Task details: Copy the following material word for word, beginning at the line that contains "Navigate to the Address page" and stopping after the line that contains "Open the Analytics".

Material supplied:
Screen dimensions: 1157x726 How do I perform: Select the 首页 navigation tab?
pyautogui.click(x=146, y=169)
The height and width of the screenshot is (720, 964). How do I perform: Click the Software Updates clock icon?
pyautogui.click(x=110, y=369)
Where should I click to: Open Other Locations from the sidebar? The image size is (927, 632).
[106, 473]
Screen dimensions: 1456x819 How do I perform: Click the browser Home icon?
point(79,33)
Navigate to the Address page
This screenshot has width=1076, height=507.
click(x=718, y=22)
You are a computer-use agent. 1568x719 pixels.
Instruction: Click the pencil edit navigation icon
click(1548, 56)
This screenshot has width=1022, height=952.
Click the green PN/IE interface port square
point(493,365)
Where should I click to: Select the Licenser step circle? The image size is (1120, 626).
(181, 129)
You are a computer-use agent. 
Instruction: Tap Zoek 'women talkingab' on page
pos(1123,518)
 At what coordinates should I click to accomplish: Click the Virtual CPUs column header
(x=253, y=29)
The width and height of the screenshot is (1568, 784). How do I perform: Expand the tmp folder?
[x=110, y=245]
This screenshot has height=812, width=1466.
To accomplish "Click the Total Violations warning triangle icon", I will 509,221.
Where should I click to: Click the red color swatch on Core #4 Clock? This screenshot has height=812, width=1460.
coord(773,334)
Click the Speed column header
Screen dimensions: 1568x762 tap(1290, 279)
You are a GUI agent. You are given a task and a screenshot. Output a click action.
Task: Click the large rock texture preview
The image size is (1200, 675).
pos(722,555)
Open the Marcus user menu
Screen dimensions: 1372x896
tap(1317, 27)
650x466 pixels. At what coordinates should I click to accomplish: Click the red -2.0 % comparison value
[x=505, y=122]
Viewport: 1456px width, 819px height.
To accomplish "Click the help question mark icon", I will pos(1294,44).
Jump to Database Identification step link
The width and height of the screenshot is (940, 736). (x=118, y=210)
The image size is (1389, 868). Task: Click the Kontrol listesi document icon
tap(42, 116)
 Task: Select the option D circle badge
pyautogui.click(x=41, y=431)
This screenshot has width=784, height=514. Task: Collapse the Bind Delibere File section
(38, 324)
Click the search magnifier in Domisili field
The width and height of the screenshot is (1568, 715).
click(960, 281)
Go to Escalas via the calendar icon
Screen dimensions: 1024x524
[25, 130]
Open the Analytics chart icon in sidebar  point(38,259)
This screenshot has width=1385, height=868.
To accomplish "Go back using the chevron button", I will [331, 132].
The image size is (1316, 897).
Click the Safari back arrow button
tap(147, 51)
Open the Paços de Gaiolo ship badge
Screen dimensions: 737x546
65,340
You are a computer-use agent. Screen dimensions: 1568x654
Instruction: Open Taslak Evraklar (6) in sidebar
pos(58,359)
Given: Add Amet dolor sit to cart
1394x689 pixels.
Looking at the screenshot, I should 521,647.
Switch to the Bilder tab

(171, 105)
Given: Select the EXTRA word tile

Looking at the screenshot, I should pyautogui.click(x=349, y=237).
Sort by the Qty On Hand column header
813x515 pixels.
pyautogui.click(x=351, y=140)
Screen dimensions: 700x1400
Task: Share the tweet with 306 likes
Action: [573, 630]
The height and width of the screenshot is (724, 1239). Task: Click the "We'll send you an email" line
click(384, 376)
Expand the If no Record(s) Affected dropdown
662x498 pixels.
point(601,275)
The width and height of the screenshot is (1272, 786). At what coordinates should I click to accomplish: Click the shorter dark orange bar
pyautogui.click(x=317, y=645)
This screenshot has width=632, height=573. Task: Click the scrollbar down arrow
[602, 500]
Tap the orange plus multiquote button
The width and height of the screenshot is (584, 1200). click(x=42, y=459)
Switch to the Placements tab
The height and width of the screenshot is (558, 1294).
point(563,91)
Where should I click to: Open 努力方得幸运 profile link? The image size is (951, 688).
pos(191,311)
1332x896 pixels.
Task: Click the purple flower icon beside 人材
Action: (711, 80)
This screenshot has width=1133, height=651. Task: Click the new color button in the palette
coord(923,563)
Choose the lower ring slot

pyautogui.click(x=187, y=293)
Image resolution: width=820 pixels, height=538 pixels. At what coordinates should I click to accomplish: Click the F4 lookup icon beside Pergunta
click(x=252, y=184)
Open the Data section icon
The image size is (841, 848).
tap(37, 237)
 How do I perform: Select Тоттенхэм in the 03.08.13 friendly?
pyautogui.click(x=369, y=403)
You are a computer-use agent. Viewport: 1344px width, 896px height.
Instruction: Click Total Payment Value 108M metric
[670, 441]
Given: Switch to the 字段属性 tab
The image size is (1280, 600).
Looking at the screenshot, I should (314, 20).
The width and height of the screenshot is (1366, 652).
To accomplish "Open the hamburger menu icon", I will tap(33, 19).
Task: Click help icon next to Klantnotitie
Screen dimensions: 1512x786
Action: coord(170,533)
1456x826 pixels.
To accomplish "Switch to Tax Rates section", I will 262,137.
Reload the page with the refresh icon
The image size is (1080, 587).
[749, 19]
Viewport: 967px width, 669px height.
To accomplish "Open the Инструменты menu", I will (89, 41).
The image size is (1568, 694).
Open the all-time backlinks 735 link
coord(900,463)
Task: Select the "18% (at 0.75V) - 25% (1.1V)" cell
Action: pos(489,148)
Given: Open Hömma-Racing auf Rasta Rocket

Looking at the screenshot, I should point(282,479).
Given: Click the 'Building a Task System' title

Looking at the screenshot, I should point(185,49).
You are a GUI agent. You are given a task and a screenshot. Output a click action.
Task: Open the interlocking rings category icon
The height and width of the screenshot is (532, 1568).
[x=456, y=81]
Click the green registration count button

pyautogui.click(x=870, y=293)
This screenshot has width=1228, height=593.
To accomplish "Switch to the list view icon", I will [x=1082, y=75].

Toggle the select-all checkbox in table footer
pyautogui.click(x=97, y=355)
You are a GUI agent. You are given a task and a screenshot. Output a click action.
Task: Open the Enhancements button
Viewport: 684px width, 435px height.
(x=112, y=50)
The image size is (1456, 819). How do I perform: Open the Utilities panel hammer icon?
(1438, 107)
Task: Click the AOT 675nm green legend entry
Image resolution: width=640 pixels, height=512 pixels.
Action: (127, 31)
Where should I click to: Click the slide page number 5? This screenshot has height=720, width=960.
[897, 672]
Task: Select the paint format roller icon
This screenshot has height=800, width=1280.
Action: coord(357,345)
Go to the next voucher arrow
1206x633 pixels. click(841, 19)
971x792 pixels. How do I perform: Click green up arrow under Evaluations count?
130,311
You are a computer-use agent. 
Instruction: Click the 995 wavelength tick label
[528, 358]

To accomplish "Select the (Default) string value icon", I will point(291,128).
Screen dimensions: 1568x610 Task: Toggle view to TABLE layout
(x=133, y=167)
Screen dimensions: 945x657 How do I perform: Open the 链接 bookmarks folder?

Task output:
Navigate to the Address page
This screenshot has width=1076, height=507.
click(x=718, y=22)
You are a computer-use agent. 1568x719 pixels.
Instruction: Click the pencil edit navigation icon
click(1548, 56)
This screenshot has width=1022, height=952.
Click the green PN/IE interface port square
point(493,365)
Where should I click to: Select the Licenser step circle? The image size is (1120, 626).
(181, 129)
You are a computer-use agent. 
Instruction: Tap Zoek 'women talkingab' on page
pos(1123,518)
 At what coordinates should I click to accomplish: Click the Virtual CPUs column header
(x=253, y=29)
The width and height of the screenshot is (1568, 784). How do I perform: Expand the tmp folder?
[x=110, y=245]
This screenshot has height=812, width=1466.
To accomplish "Click the Total Violations warning triangle icon", I will 509,221.
Where should I click to: Click the red color swatch on Core #4 Clock? This screenshot has height=812, width=1460.
coord(773,334)
Click the Speed column header
Screen dimensions: 1568x762 tap(1290, 279)
You are a GUI agent. You are given a task and a screenshot. Output a click action.
Task: Click the large rock texture preview
The image size is (1200, 675).
pos(722,555)
Open the Marcus user menu
Screen dimensions: 1372x896
tap(1317, 27)
650x466 pixels. At what coordinates should I click to accomplish: Click the red -2.0 % comparison value
[x=505, y=122]
Viewport: 1456px width, 819px height.
To accomplish "Click the help question mark icon", I will pos(1294,44).
Jump to Database Identification step link
The width and height of the screenshot is (940, 736). (x=118, y=210)
The image size is (1389, 868). Task: Click the Kontrol listesi document icon
tap(42, 116)
 Task: Select the option D circle badge
pyautogui.click(x=41, y=431)
This screenshot has width=784, height=514. Task: Collapse the Bind Delibere File section
(38, 324)
Click the search magnifier in Domisili field
The width and height of the screenshot is (1568, 715).
click(960, 281)
Go to Escalas via the calendar icon
Screen dimensions: 1024x524
[25, 130]
Open the Analytics chart icon in sidebar  point(38,259)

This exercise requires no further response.